1

Given $n+2$ vectors in an $n$-dimensional space, prove that there exists a non-trivial linear combination $$a_1 v_1 + a_2v_2 + \cdots + a_{n+2}v_{n+2}=0$$ with not all $a_i = 0$, yet with $\sum\limits_{i=1}^{n+2} a_i = 0$.


I tried to take $n+1$ vectors and build a barycentric combination of them, such that they would form the $(n+2)$nd vector and $\sum\limits_{i=1}^{n+1} a_i = 1$, and if I add $(n+2)$nd vector to this combination with $a_{n+2}=-1$, it will give the needed linear combination.

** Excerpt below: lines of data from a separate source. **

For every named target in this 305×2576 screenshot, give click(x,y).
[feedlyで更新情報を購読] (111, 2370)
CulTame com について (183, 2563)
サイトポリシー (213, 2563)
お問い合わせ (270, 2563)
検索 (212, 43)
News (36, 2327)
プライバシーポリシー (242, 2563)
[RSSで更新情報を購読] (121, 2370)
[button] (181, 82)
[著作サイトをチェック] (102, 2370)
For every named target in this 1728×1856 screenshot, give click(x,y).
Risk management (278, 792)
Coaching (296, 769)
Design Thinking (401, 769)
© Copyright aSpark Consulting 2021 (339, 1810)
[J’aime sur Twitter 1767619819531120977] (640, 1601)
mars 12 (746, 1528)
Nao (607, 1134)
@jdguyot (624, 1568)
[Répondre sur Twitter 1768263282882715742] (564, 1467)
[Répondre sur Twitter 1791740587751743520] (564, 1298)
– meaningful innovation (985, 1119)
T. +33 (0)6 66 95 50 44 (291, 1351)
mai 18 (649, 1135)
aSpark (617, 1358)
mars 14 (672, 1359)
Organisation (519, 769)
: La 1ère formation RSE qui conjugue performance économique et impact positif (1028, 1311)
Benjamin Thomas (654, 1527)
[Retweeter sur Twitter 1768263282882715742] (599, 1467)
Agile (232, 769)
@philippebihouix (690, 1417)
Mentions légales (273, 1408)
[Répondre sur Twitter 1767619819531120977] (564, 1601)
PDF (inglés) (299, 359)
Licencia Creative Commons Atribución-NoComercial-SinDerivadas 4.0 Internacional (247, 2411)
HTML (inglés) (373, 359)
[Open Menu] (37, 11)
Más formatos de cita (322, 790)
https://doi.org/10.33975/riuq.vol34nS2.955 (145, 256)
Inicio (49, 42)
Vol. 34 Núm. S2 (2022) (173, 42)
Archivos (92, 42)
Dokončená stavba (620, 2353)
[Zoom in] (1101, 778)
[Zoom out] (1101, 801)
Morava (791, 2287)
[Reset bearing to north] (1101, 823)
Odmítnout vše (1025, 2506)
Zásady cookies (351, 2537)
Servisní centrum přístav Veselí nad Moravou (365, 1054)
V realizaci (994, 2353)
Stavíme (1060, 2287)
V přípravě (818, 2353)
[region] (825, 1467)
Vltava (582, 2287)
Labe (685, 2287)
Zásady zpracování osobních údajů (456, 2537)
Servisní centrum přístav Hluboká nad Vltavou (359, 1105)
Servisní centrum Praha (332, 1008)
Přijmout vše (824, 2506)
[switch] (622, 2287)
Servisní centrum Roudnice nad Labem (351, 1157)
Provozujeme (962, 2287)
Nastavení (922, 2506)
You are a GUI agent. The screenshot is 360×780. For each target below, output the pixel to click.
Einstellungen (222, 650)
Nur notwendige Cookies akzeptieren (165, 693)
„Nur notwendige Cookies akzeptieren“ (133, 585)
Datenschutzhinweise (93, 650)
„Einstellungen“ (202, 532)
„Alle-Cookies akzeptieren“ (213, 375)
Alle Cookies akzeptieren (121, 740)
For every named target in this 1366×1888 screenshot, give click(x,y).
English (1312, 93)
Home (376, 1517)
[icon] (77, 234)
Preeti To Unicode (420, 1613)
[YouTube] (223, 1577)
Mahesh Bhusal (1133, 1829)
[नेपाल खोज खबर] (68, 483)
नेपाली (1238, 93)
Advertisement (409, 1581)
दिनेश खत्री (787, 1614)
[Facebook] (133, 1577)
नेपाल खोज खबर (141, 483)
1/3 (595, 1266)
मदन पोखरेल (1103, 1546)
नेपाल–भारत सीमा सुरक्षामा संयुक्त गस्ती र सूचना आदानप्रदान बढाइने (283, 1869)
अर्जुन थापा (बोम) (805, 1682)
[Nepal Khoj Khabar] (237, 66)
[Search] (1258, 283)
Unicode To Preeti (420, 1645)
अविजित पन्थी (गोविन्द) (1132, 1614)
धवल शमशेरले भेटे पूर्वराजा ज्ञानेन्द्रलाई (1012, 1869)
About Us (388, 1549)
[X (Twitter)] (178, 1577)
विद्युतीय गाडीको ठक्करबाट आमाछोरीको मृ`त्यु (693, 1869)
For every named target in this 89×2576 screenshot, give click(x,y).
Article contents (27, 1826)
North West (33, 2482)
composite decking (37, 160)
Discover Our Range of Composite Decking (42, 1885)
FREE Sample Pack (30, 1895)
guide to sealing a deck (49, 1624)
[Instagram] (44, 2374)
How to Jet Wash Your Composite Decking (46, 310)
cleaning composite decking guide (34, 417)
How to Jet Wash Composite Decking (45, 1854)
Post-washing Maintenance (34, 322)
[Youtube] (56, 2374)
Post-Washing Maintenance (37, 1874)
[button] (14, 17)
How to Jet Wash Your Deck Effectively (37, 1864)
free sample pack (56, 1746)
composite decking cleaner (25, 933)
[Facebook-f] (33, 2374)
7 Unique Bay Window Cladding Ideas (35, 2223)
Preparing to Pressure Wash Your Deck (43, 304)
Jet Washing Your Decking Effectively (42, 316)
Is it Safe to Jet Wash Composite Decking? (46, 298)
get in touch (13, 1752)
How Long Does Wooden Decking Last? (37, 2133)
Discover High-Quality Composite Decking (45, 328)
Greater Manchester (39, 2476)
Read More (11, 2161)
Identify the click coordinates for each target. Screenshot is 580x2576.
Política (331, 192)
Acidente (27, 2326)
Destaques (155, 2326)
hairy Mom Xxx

But I stuck proving this barycentric combination exists. So now I think I'm moving in the wrong direction, because it seems, that there is can be no barycentric combinations formed from these vectors.

Good Boy
  • 2,210
Tim Creig
  • 125
  • Since this is an n dimensional space so any set of $n+2$ vectors is always linearly dependent so you get the result. I don't even know what barycentric combination is . – PNDas Jan 16 '21 at 18:26
  • @PNDas, can you elaborate a little bit, why there is a linear combination with zero-sum of coefficients? – Tim Creig Jan 16 '21 at 18:29
  • I used the definition of linear dependency(or/and linearly independency) and the fact that a n-dimension space can't have a set with more than n linearly independent vectors. You can search them on internet. – PNDas Jan 16 '21 at 18:32
  • See: https://math.stackexchange.com/questions/1387170/any-set-with-more-elements-than-the-dimension-of-vector-space-is-linearly-depend, and https://en.wikipedia.org/wiki/Linear_independence#Space_of_linear_dependencies – PNDas Jan 16 '21 at 18:39
  • 2
    Hint: embed $\Bbb R^n$ into $\Bbb R^{n+1}$ using $(x_1,\dots,x_n)\mapsto(x_1,\dots,x_n,1)$, and look for linear dependencies among the images of ${v_1,\dots,v_{n+2}}$. – Greg Martin Jan 16 '21 at 19:07

1 Answers1

1

The set $\{v_1, \ldots, v_{n+2}\}$ is linearly dependent so there is a vector which can be expressed as a linear combination of the remaining $n+1$ vectors. WLOG assume $$v_{n+2}=\sum_{i=1}^{n+1} \alpha_i v_i.$$

On the other hand, the set $\{v_1, \ldots, v_{n+1}\}$ is also linearly dependent so there are scalars $\beta_1, \ldots, \beta_{n+1}$ not all zero such that $$\sum_{i=1}^{n+1} \beta_iv_i = 0.$$

Notice that if $\sum_{i=1}^{n+1} \beta_i = 0$ we are done as $$\sum_{i=1}^{n+1} \beta_iv_i +0\cdot v_{n+2}= 0$$ would be our desired linear combination. Therefore we can assume $\sum_{i=1}^{n+1} \beta_i \ne 0$ and we have for all $\gamma \in \Bbb{R}$ that

$$\sum_{i=1}^{n+1} (\alpha_i +\gamma\beta_i )v_i - v_{n+2}=\underbrace{\sum_{i=1}^{n+1} \alpha_i v_i - v_{n+2}}_{=0} + \gamma\underbrace{\sum_{i=1}^{n+1} \beta_iv_i}_{=0} = 0$$ where the sum of these scalars is $$\sum_{i=1}^{n+1} (\alpha_i +\gamma\beta_i ) - 1 = \sum_{i=1}^{n+1}\alpha_i + \gamma \sum_{i=1}^{n+1} \beta_i - 1$$ so picking $\gamma = \frac{1-\sum_{i=1}^{n+1}\alpha_i}{\sum_{i=1}^{n+1} \beta_i}$ gives the desired linear combination.

mechanodroid
  • 46,490